*** Information provided ***

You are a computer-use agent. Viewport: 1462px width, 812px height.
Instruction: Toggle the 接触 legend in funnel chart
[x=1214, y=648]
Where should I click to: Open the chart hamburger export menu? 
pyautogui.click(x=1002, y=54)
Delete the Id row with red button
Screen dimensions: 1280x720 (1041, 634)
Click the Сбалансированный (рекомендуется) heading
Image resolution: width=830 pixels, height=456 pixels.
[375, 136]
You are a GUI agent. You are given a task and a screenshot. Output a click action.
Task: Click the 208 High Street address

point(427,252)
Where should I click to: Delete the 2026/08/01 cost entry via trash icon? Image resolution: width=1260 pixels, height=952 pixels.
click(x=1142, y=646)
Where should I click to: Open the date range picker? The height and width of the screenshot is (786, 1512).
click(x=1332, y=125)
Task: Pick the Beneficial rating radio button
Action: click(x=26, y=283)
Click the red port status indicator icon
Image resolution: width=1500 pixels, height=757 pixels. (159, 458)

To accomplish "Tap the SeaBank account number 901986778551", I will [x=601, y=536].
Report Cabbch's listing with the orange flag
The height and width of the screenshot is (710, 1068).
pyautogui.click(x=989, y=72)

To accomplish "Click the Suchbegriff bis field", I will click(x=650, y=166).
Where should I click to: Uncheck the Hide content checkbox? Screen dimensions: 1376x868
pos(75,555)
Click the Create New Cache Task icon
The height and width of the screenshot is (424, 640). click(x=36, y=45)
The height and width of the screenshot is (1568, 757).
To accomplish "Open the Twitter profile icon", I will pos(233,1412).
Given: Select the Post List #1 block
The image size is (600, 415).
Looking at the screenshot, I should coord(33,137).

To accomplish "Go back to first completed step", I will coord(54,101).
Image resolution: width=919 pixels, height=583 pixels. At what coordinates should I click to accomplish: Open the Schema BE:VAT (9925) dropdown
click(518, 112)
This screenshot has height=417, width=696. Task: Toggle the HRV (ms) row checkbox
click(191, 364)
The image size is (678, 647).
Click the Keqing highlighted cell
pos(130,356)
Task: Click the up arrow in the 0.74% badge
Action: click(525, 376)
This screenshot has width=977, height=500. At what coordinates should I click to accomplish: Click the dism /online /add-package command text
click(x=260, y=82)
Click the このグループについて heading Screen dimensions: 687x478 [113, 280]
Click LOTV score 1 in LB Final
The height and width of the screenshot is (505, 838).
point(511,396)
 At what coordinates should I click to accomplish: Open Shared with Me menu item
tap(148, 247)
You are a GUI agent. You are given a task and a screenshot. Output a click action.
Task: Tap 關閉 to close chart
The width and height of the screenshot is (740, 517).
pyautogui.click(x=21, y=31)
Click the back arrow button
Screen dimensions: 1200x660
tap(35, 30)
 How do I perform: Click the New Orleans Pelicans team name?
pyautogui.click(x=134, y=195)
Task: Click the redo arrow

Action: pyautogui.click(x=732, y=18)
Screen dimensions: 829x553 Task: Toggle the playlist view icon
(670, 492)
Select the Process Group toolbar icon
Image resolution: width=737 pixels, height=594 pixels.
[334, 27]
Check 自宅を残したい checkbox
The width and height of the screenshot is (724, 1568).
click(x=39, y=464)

*** End of Information provided ***

**Directions for this task**
No lines before the one containing "Click the このグループについて" belong in the answer; write out that line and each one after it exactly, through the end of the records.

**Response area**
Click the このグループについて heading Screen dimensions: 687x478 [113, 280]
Click LOTV score 1 in LB Final
The height and width of the screenshot is (505, 838).
point(511,396)
 At what coordinates should I click to accomplish: Open Shared with Me menu item
tap(148, 247)
You are a GUI agent. You are given a task and a screenshot. Output a click action.
Task: Tap 關閉 to close chart
The width and height of the screenshot is (740, 517).
pyautogui.click(x=21, y=31)
Click the back arrow button
Screen dimensions: 1200x660
tap(35, 30)
 How do I perform: Click the New Orleans Pelicans team name?
pyautogui.click(x=134, y=195)
Task: Click the redo arrow

Action: pyautogui.click(x=732, y=18)
Screen dimensions: 829x553 Task: Toggle the playlist view icon
(670, 492)
Select the Process Group toolbar icon
Image resolution: width=737 pixels, height=594 pixels.
[334, 27]
Check 自宅を残したい checkbox
The width and height of the screenshot is (724, 1568).
click(x=39, y=464)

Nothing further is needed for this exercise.